The bag, of course. On the floor below the driver’s seat was a large, leather, letter-carrier’s sack. It was dry and cracked, but the straps held when he tugged, and the flaps would keep out water.

It wouldn’t come close to replacing his lost Kelty, but the bag would be a vast improvement over nothing at all. He opened the main compartment and bundles of aged correspondence spilled out, breaking into scattered piles as brittle rubber bands snapped apart. Gordon picked up a few of the nearest pieces.

“From the Mayor of Bend, Oregon, to the Chairman of the School of Medicine, University of Oregon, Eugene.” Gordon intoned the address as though he were playing Polonius. He flipped through more letters. The addresses sounded pompous and archaic.

“Dr. Franklin Davis, of the small town of Gilchrist sends—with the word URGENT printed clearly on the envelope—a rather bulky letter to the Director of Regional Disbursement of Medical Supplies… no doubt pleading priority for his requisitions.”

Gordon’s sardonic smile faded into a frown as he turned over one letter after another. Something was wrong here.

He had expected to be amused by junk mail and personal correspondence. But there didn’t seem to be a single advertisement in the bag. And while there were many private letters, most of the envelopes appeared to be on one or another type of official stationery.

Well, there wasn’t time for voyeurism anyway. He’d take a dozen or so letters for entertainment, and use the backsides for his new journal.

He avoided thinking about the loss of the old volume—sixteen years’ tiny scratchings, now doubtless being perused by that onetime stockbroker robber. It would be read and preserved, he was sure, along with the tiny volumes of verse he had carried in his pack, or he had misread Roger Septien’s personality.

Someday, he would come and get them back.

* * *

What was a U.S. Postal Service jeep doing out here, anyway? And what had killed the postman? He found part of his answer around at the back of the vehicle—bullet holes in the tailgate window, well grouped midway up the right side.

Gordon looked over to the ponderosa. Yes, the shirt and the jacket each had two holes in the back of the upper chest area.

The attempted hijacking or robbery could not have been prewar. Mail carriers were almost never attacked, even in the late eighties’ depression riots, before the “golden age” of the nineties.

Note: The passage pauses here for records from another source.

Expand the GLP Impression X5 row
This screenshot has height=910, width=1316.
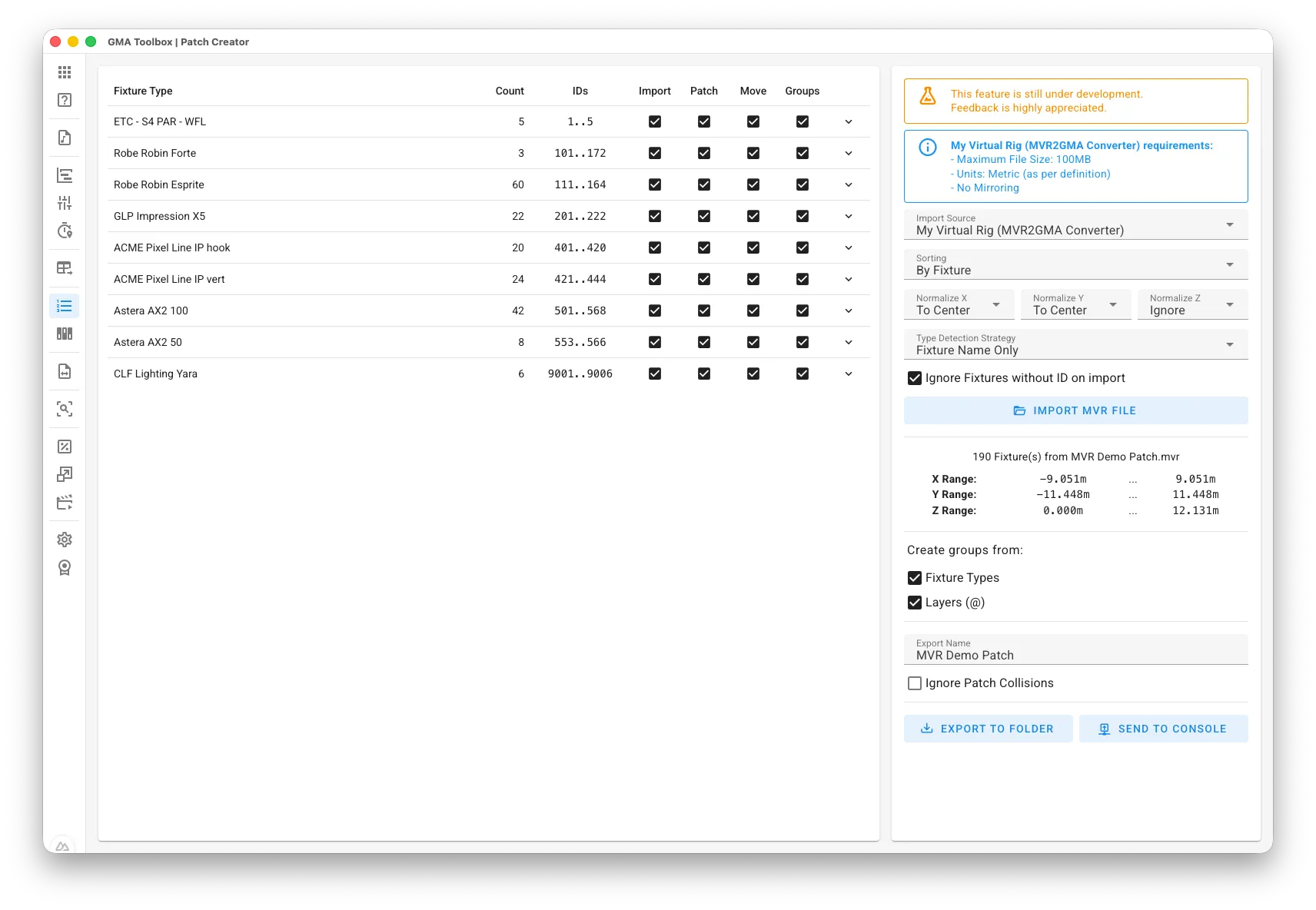(x=849, y=216)
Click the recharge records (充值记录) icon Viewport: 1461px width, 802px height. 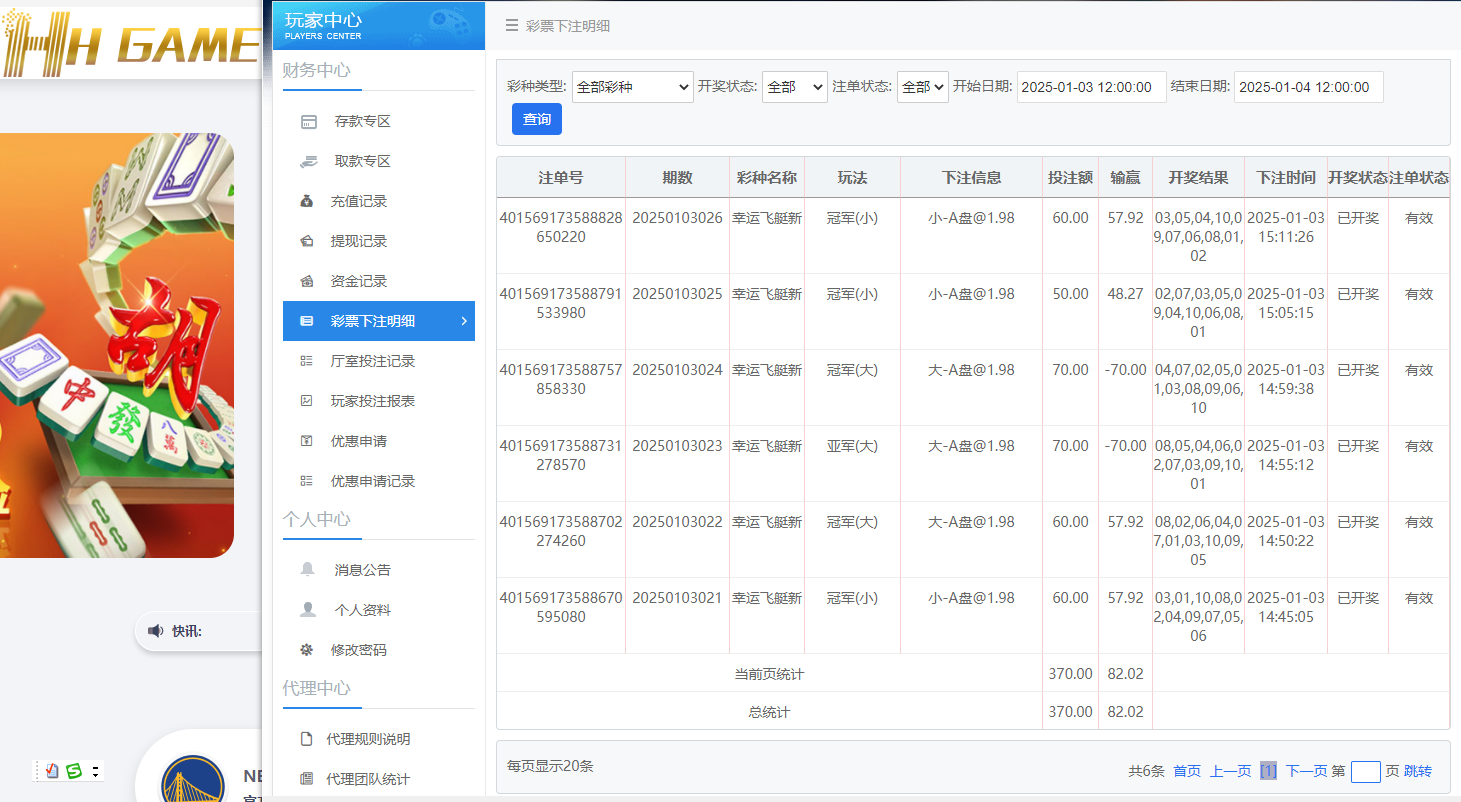[x=307, y=202]
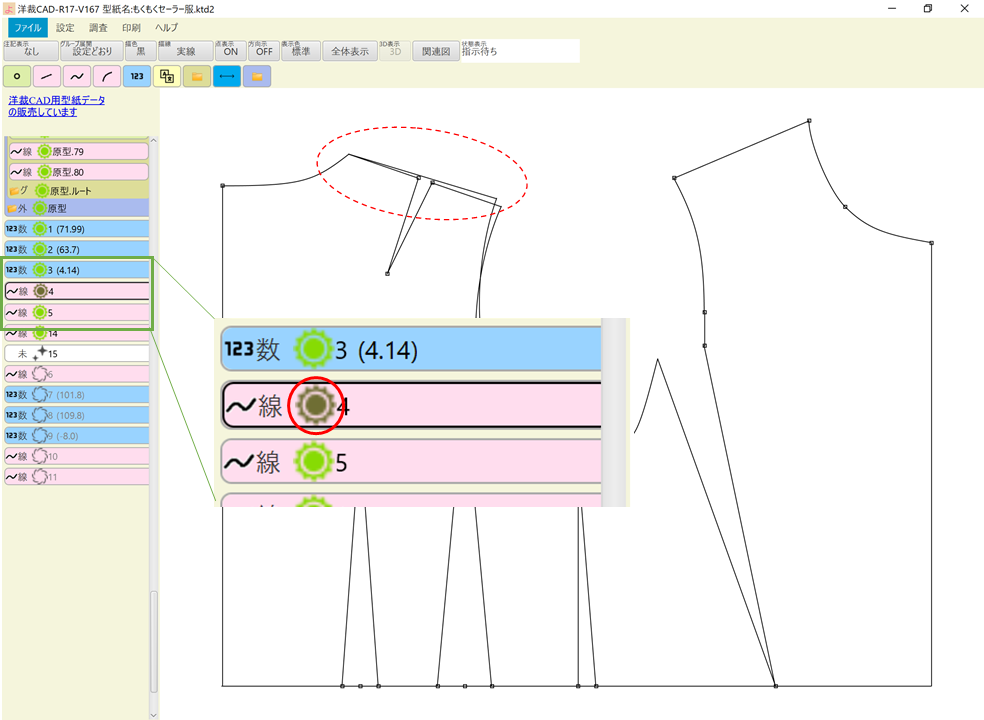
Task: Select the blue double-arrow measure tool
Action: pos(226,76)
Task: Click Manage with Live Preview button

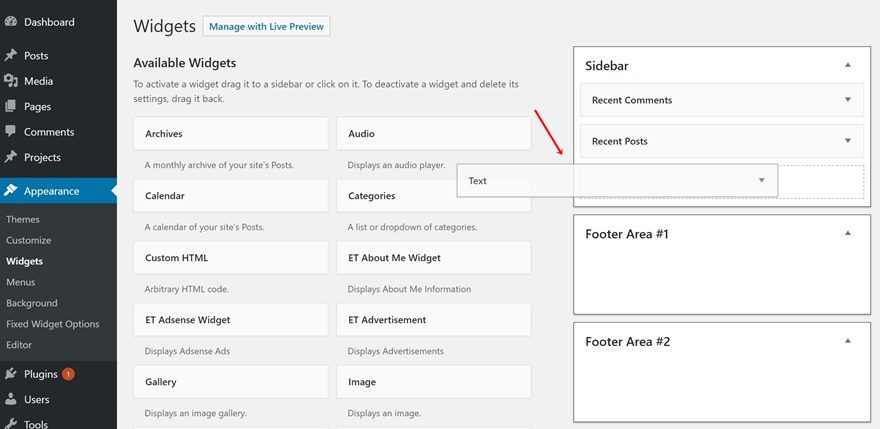Action: [x=266, y=27]
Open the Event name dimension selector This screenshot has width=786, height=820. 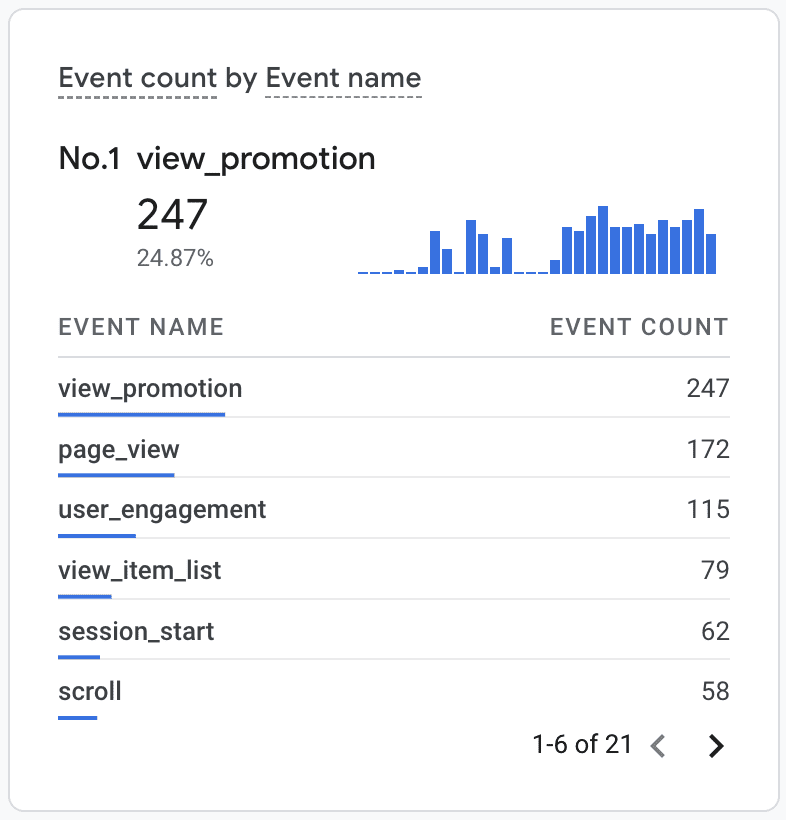coord(342,77)
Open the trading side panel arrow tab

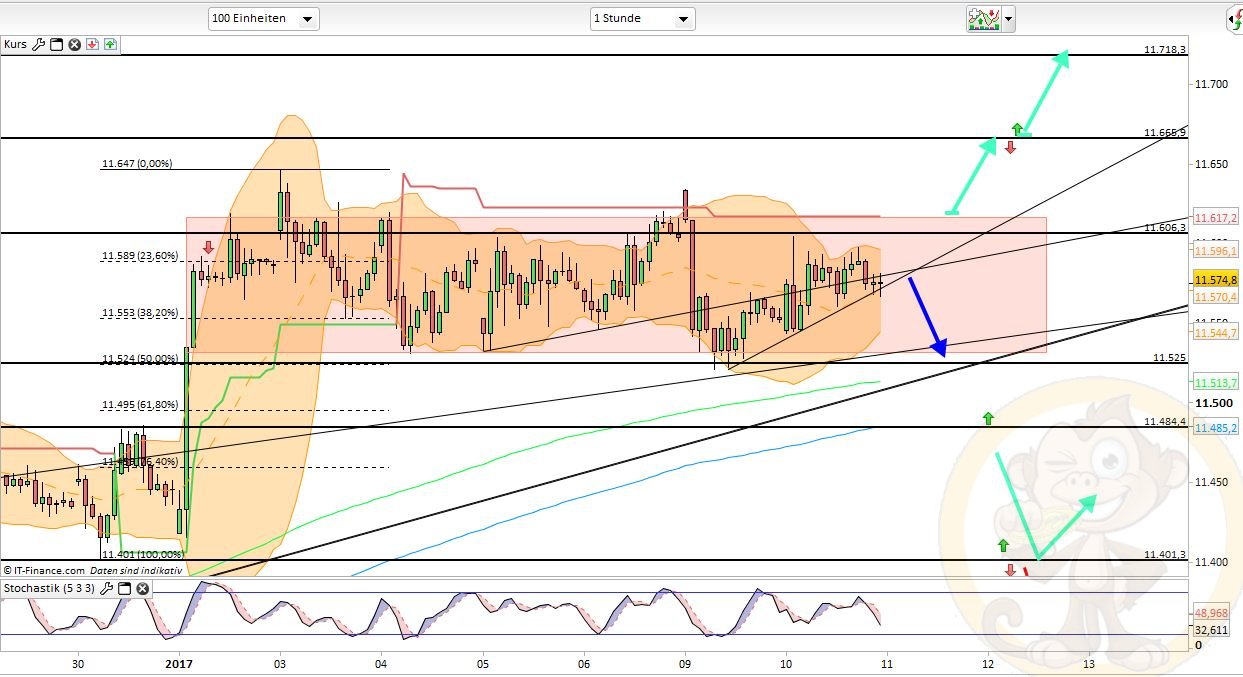coord(1235,19)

Besides, a missing carrier would have been searched for until found.

So, the attack took place after the One-Week War. But what was a mailman doing driving alone through the countryside after the United States had effectively ceased to exist? How long afterward had this happened?

The fellow must have driven off from his ambush, seeking obscure roads and trails to get away from his assailants. Maybe he didn’t know the severity of his wounds, or simply panicked.

But Gordon suspected that there was another reason the letter carrier had chosen to weave in and out of blackberry thickets to hide deep in forest depths.

“He was protecting his cargo,” Gordon whispered. “He measured the chance he’d black out on the road against the possibility of getting to help… and decided to cache the mail, rather than try to live.”

So, this was a bona fide postwar postman. A hero of the flickering twilight of civilization. Gordon thought of the old-time ode of the mails… “Neither sleet, nor hail…” and wondered at the fact that some had tried this hard to keep the light alive.